What needs to be done
Could you retype exactly the lines below between the one holding "Click globe icon beside Headout Blog result" and the one holding "The image size is (468, 398).", inclusive, leaving out any pictures?

Records provided
--
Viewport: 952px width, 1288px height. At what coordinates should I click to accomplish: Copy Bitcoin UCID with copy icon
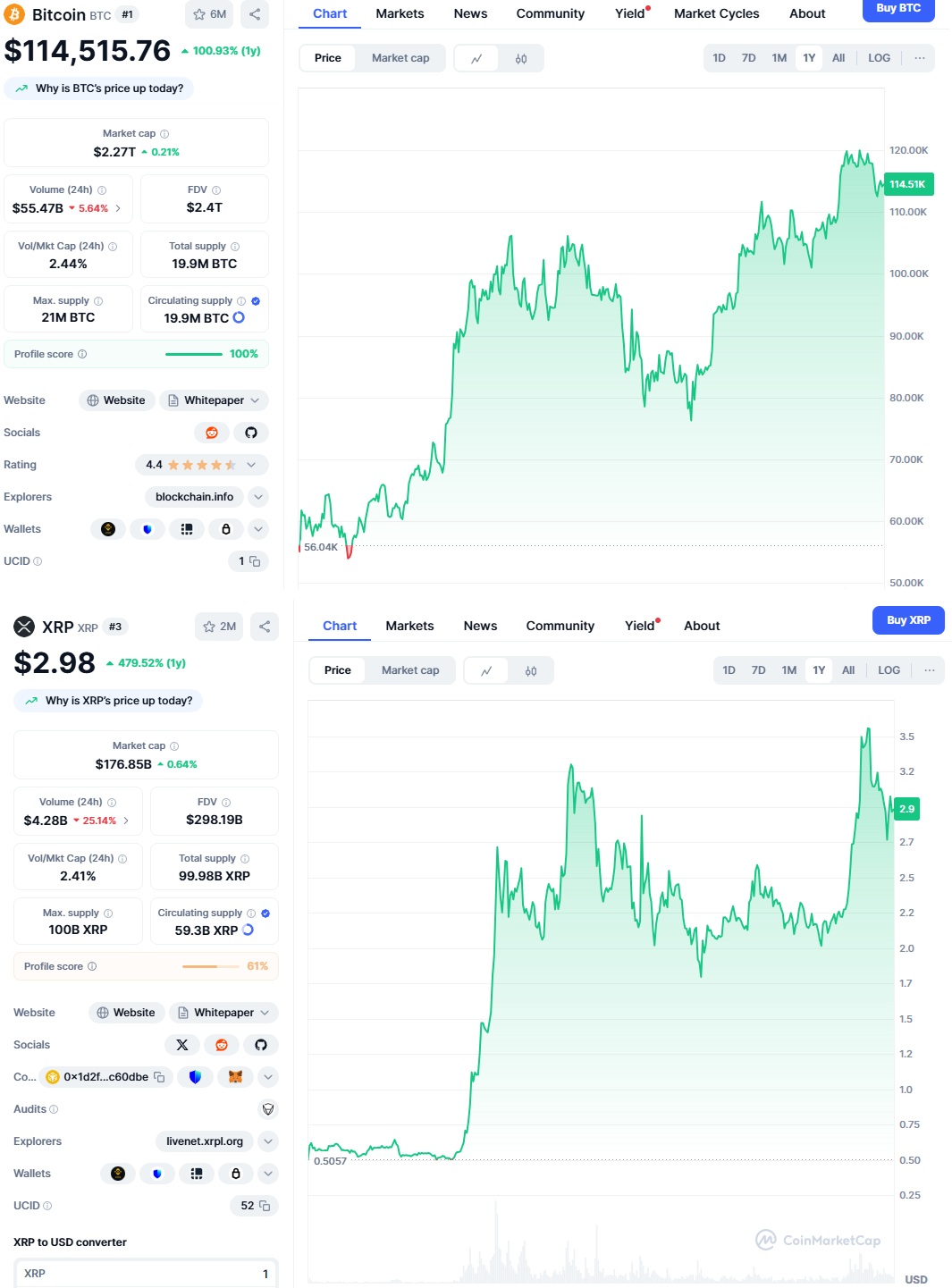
--
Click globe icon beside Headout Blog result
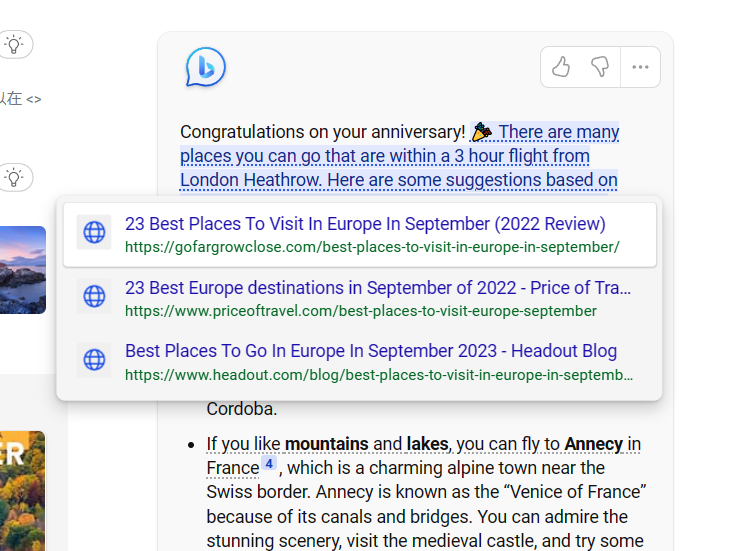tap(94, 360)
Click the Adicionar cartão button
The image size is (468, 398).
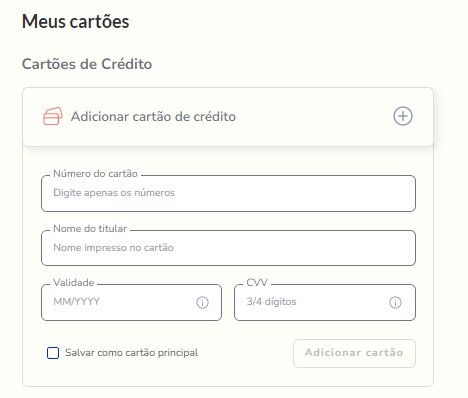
--
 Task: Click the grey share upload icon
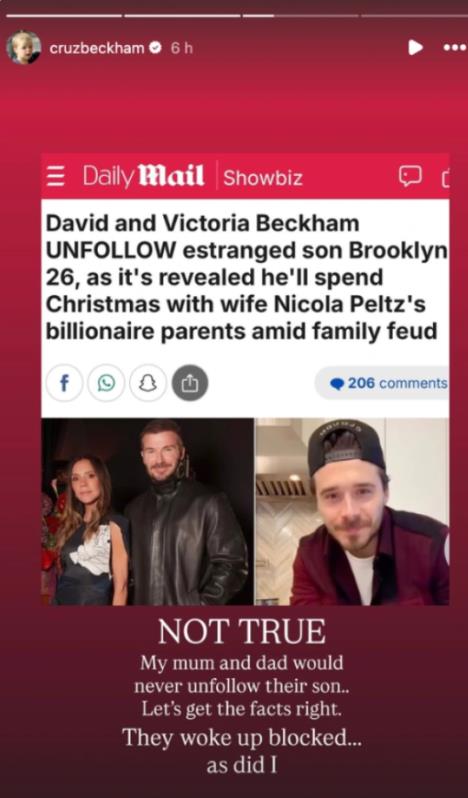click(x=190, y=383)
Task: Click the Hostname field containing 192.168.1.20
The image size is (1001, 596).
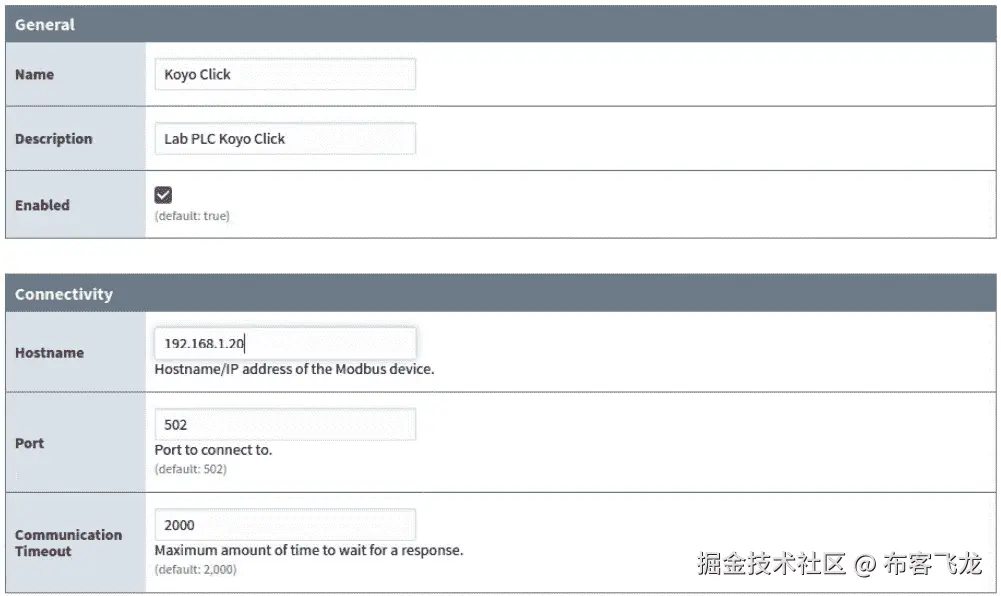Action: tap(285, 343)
--
Answer
Click globe icon beside Headout Blog result
tap(94, 360)
Click the Adicionar cartão button
The image size is (468, 398).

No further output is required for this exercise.